§ WHAT TO PRODUCE
Where a line in the records below includes "Insert", pull that line out.

Stored records:
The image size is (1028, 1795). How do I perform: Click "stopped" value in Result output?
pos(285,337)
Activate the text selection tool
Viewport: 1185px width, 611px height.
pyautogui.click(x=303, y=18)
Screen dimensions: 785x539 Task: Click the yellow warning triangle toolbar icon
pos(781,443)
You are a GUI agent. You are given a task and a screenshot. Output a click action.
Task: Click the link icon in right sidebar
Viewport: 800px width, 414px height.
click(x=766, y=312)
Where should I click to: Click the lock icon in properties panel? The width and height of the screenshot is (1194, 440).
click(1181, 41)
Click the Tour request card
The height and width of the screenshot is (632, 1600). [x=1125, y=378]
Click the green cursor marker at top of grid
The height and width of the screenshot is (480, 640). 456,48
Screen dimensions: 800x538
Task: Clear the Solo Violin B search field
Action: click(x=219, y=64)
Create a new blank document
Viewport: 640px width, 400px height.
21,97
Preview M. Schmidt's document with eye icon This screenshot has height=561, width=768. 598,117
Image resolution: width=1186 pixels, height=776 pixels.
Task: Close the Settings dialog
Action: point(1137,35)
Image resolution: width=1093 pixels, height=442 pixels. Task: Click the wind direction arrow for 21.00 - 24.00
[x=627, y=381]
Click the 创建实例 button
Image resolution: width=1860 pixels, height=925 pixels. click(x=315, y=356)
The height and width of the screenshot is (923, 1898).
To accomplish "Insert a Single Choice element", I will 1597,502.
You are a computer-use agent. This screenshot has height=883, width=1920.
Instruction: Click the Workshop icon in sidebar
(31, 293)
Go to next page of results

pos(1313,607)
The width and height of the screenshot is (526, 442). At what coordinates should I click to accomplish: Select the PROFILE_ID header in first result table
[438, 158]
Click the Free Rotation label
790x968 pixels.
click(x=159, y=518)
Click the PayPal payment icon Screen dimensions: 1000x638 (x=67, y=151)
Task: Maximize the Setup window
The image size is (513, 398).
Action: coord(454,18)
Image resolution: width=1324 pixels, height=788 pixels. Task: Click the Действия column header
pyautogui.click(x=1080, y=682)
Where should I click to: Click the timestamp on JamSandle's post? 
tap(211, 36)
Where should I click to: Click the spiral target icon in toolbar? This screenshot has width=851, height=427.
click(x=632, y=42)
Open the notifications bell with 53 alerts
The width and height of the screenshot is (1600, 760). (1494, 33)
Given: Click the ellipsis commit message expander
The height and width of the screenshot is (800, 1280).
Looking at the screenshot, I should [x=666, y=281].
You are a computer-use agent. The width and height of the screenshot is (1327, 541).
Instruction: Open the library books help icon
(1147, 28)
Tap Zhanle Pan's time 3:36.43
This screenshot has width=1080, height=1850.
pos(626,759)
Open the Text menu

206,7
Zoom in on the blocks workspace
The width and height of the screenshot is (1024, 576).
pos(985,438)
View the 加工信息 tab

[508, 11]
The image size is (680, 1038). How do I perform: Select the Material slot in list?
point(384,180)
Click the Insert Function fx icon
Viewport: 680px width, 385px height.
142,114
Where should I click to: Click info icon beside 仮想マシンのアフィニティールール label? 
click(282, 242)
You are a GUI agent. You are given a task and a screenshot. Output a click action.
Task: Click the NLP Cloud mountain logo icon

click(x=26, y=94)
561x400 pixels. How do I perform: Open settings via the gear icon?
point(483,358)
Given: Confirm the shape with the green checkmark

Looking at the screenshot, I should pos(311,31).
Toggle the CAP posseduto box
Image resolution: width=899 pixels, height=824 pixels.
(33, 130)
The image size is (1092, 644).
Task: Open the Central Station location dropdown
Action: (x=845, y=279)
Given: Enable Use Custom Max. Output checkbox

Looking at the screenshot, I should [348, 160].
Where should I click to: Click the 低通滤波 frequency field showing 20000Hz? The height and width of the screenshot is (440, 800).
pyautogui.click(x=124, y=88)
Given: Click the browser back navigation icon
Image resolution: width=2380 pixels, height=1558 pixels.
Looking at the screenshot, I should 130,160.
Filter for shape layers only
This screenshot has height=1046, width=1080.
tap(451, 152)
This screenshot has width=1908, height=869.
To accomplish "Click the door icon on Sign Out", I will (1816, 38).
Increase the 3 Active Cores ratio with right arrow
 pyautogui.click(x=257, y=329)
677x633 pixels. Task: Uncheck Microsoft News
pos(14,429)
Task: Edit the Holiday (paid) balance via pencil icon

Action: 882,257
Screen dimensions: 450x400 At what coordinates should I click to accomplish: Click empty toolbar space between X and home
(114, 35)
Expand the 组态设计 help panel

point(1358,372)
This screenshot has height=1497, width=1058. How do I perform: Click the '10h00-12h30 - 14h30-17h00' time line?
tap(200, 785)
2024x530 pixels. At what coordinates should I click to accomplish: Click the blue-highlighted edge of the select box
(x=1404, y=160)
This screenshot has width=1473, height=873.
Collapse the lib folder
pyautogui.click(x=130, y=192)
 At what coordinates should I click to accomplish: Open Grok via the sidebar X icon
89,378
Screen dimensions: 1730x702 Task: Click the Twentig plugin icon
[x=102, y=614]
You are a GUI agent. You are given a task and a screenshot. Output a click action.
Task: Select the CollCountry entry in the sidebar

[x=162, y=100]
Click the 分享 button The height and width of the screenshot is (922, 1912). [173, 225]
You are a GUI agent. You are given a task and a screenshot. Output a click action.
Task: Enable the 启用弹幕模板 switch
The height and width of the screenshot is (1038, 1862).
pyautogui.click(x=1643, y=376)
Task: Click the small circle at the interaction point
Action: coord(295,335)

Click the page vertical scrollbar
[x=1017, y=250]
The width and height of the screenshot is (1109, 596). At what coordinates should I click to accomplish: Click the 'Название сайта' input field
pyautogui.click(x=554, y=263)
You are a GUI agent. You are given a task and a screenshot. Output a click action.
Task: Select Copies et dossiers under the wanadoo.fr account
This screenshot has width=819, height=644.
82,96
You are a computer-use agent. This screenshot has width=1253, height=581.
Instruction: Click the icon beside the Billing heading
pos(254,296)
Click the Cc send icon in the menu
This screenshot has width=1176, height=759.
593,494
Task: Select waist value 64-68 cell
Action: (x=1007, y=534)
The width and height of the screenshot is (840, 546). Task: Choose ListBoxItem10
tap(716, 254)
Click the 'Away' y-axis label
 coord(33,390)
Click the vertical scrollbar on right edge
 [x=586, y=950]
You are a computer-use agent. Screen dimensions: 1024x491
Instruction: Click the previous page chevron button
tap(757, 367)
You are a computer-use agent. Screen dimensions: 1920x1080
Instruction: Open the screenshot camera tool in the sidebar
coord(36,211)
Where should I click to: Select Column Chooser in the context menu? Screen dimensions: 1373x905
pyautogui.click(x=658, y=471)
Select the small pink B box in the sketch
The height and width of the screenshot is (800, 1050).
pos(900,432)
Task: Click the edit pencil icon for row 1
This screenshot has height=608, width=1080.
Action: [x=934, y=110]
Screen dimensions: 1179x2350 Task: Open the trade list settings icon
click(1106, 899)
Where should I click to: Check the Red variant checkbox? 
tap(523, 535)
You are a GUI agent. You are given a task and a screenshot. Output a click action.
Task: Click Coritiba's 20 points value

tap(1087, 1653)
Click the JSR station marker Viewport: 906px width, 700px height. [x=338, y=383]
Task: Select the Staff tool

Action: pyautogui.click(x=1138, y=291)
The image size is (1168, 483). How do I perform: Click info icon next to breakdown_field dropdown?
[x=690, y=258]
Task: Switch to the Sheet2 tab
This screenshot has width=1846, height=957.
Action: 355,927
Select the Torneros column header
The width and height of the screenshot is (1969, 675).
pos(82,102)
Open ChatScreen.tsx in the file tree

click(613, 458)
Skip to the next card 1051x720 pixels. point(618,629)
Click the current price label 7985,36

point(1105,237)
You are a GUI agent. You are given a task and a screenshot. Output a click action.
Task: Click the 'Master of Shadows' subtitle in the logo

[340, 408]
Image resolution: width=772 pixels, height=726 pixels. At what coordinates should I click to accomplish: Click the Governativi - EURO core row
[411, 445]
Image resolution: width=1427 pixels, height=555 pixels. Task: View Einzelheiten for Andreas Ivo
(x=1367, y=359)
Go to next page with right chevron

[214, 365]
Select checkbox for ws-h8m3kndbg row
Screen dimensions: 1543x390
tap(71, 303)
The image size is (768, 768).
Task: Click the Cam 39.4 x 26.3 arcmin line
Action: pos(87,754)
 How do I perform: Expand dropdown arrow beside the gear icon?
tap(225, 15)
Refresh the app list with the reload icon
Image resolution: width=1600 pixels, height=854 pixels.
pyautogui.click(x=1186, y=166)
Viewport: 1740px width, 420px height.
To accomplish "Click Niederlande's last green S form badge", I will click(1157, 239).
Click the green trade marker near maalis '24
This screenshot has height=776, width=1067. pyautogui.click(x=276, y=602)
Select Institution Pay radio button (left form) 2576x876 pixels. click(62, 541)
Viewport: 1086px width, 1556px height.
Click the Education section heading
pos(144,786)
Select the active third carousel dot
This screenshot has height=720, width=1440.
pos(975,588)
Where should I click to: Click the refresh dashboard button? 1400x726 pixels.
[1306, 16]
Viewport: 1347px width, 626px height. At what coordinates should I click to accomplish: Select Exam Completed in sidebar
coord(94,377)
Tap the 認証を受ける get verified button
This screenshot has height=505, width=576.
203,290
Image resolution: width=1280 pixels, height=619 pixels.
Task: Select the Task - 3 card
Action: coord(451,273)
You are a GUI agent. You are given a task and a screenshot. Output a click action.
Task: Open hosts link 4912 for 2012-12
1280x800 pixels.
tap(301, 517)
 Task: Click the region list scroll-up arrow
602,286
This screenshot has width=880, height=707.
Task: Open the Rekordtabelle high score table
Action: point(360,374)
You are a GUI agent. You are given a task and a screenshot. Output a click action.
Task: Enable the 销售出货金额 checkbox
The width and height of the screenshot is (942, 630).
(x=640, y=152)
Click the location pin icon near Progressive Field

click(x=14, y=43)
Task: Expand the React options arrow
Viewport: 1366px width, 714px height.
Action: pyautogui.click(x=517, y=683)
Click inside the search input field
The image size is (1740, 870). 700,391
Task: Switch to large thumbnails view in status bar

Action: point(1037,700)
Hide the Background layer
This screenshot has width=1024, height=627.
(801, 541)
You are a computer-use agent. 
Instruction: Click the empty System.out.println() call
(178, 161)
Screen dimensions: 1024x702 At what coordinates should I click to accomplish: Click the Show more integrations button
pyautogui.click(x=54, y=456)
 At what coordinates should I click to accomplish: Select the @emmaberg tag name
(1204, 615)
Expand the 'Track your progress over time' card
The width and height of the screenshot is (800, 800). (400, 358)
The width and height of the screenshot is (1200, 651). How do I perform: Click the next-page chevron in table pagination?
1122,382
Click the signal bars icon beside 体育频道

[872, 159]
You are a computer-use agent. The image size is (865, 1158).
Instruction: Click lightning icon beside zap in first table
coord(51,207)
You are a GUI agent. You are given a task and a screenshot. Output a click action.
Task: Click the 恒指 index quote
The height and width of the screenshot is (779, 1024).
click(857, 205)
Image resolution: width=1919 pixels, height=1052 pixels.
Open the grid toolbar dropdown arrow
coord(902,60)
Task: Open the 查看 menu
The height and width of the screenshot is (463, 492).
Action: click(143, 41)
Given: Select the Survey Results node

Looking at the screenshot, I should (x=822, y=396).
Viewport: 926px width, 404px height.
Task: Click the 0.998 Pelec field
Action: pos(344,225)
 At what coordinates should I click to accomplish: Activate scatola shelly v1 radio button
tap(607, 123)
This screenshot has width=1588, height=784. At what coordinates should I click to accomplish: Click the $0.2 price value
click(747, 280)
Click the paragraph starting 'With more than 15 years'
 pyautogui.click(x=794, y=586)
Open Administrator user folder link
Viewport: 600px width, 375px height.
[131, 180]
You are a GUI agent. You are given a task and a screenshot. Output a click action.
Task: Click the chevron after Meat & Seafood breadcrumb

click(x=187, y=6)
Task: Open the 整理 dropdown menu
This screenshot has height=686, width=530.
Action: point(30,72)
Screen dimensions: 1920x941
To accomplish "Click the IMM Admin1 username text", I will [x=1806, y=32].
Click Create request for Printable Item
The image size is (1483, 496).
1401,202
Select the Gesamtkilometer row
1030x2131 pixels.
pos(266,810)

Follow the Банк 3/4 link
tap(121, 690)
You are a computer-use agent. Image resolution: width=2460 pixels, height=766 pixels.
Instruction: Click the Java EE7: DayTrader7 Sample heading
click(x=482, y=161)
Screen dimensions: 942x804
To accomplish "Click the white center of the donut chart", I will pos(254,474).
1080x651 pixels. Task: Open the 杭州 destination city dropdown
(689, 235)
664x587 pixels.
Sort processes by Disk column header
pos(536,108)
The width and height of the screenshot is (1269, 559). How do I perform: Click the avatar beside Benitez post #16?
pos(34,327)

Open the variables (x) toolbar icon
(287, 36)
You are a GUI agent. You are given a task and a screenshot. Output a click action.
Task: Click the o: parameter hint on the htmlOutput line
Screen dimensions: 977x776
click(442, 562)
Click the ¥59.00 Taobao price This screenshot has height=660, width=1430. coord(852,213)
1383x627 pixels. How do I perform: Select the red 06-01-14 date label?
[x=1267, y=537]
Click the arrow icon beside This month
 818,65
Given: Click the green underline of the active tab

§ EXERCISE OUTPUT
To accomplish "Insert a Single Choice element", I will 1597,502.
Click the Insert Function fx icon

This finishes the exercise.